Treatment of Subclinical Hypothyroidism; A Review of Literature

Authors

  • Asad Ali Mughal, Syed Taha Abbas, Huma Asad, Muhammed Zubair, Ramsha Mujeeb, Nasir Ali Khan, Shehla Naseem, Muhammad Zaman Shaikh

DOI:

https://doi.org/10.53350/pjmhs2023172787

Abstract

Background: Subclinical hypothyroidism (SCH) is a disorder without any symptoms related with an elevated thyroid stimulating hormone (TSH) concentration > 4 mIU/l and normal T4 and T3 concentrations. It is communal in the elderly and particularly in females, with prevalence of about 11%. Some studies show no effect of the treatment, while others have found it to be beneficial, since normal TSH levels can be above 7.5 mIU/L in the elderly.
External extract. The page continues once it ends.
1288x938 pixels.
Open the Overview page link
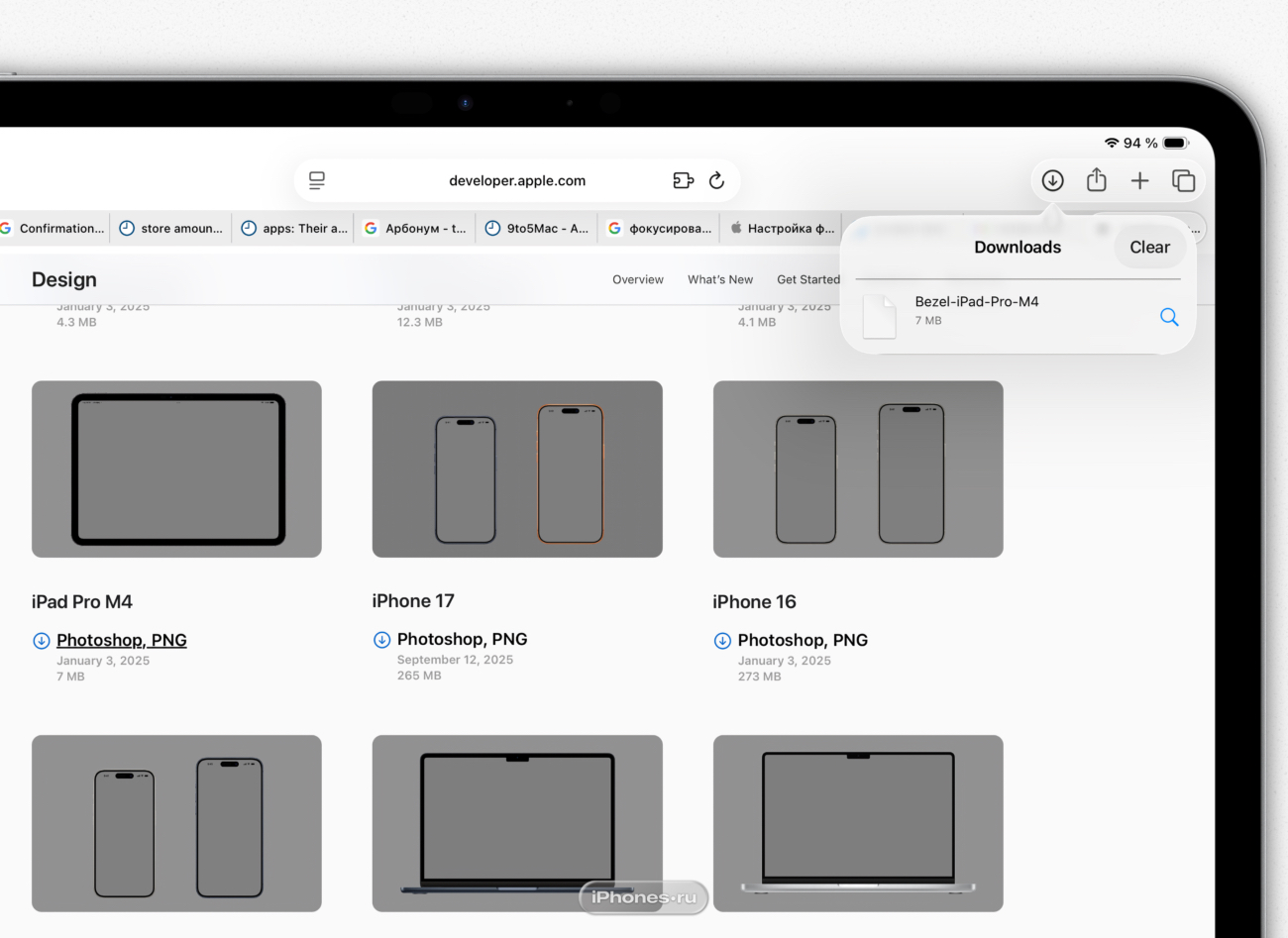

As a result of these findings, the best treatment for SCH, especially in elderly patients, has been criticized.

Aim: The aim of this study was to evaluate the latest literature on the subject in order to assess the available evidence regarding this controversy in order to determine whether and under what conditions treatment of SCH is essential and how it can be prevented.

Methods: To better understand the ongoing debate regarding the treatment of SCH, a Medline search of the English-language literature was held between 2015 and 2022 using the terms subclinical hypothyroidism, hypothyroidism, treatment and prevention, cardiovascular disease, dyslipidemia and cardiac failure. From this search, 38 articles with relevant material were selected.

Results: When the data from these studies were combined, it was found that normal TSH levels increased with age, from 4 to 7.5 mIU/L in subjects under 75 years of age. Levothyroxine supplementation has also shown marked effects on the metabolic and clinical features of SCH, including decline in cardiovascular disease, heart failure, and mortality, although many of the peer-reviewed articles exhibited no treatment benefit. The drug works best in younger people who also experience fewer side effects.

Conclusions: Younger patients with TSH > 4.0 mIU/l should be treated for SCH based on available data. Treatment must be modified according to the TSH levels and existence of symptoms, and should be started with a TSH level of 10 mIU/L with moderate doses to minimize adversative cardiovascular complications in elderly patients.

Keywords: subclinical, discussion, thyroxine, treatment, hypothyroidism, hypertension, thyrotropin, dyslipidemia, heart failure, cardiovascular diseases, prevention.